ONCOS-102 is designed to activate the immune system by:
- Priming tumor-specific T-cells through powerful co-stimulation
- Counteracting immune-suppressive mechanisms in the tumor microenvironment (TME)
- Co-expression of the powerful cytokine GM-CSF from a genetic cassette insert
PD-1 Checkpoint Inhibitor (CPI) refractory advanced melanoma
PD-1 CPI refractory advanced melanoma is a major unmet medical need affecting up to 25,000 patients per year globally in the major markets. The diagnosis is associated with a poor prognosis and at this stage of the disease there are limited treatment options available.
In a phase 1 trial, ONCOS-102 in combination with a PD-1 CPI demonstrated a highly competitive response rate (ORR) of 35% in this patient population. Importantly, the strong ORR outcome was corroborated by shrinkage of non-injected lesions and biomarker data showing significant increase in T-cell infiltration and broad and persistent activation of immune-related gene signatures in responding patients.
Phase 2 multi-cohort trial
Based on these promising early clinical results, Targovax is planning to conduct a larger, phase 2 study to further explore and demonstrate the benefit of ONCOS-102 in PD-1 CPI refractory melanoma. For this phase 2 study, Agenus will provide their class-leading Fc-enhanced CTLA-4 (botensilimab) and PD-1 (balstilimab) CPIs for combination with ONCOS-102. Initially, the safety and efficacy of (1) a higher dose of ONCOS-102 will be tested as a monotherapy and (2) in combination with the PD-1 CPI balstilimab.
Following confirmation of the safety and efficacy of the higher ONCOS-102 dose, the study will proceed into its next phase where 2 further study cohorts are planned to be added, ONCOS-102 is combined with a CTLA-4 CPI (botensilimab) in addition to testing a triple combination of ONCOS-102, balstilimab and botensilimab.
The US Food and Drug Administration (FDA) has accepted the protocol and given the formal go ahead to proceed with the trial.
Malignant Pleural Mesothelioma
Malignant pleural mesothelioma (MPM) is a very aggressive form of lung cancer with an expected survival of less than one year from diagnosis. In a randomized phase 1/2 trial (n=31), in which ONCOS-102 was added to standard of care (SoC) chemotherapy (pemetrexed/cisplatin), a survival benefit was observed for ONCOS-102 in mesothelioma vs. SoC chemotherapy treatment alone.

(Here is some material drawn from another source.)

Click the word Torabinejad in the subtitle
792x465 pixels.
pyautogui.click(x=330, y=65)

Specifically, at the 30-month follow-up, 34% of ONCOS-102-treated patients (n=20) were still alive vs only 18% in the control group (n=11). Median overall survival (mOS) was 25.0 months for first-line ONCOS-102-treated patients (n=8) vs 13.5 months in the first-line SoC-only control group (n=6). The first line mOS of 25.0 months also compares favorably to historical control of 12-16 months for patients receiving the same SoC chemotherapy treatment, as well as the combination of nivolumab / ipilimumab double CPI which was recently approved as a first-line treatment option for MPM based on a phase 3 trial showing 18.1 months mOS.

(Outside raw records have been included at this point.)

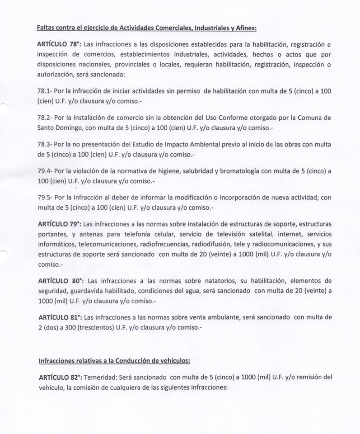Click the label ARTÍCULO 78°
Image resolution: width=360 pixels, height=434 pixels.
pyautogui.click(x=59, y=44)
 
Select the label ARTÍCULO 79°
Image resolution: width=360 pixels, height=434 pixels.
pyautogui.click(x=59, y=223)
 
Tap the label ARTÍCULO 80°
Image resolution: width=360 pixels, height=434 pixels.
pyautogui.click(x=59, y=280)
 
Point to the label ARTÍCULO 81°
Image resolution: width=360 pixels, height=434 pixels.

Immune activation was assessed in tumor biopsies pre- and post-ONCOS-102 treatment and showed broad and powerful ONCOS-102-induced remodeling of the tumor microenvironment. In particular, this remodeling was hallmarked by increased T-cell infiltration and a shift towards pro-inflammatory immune cells, and the level of immune activation was associated with both tumor responses and survival outcomes.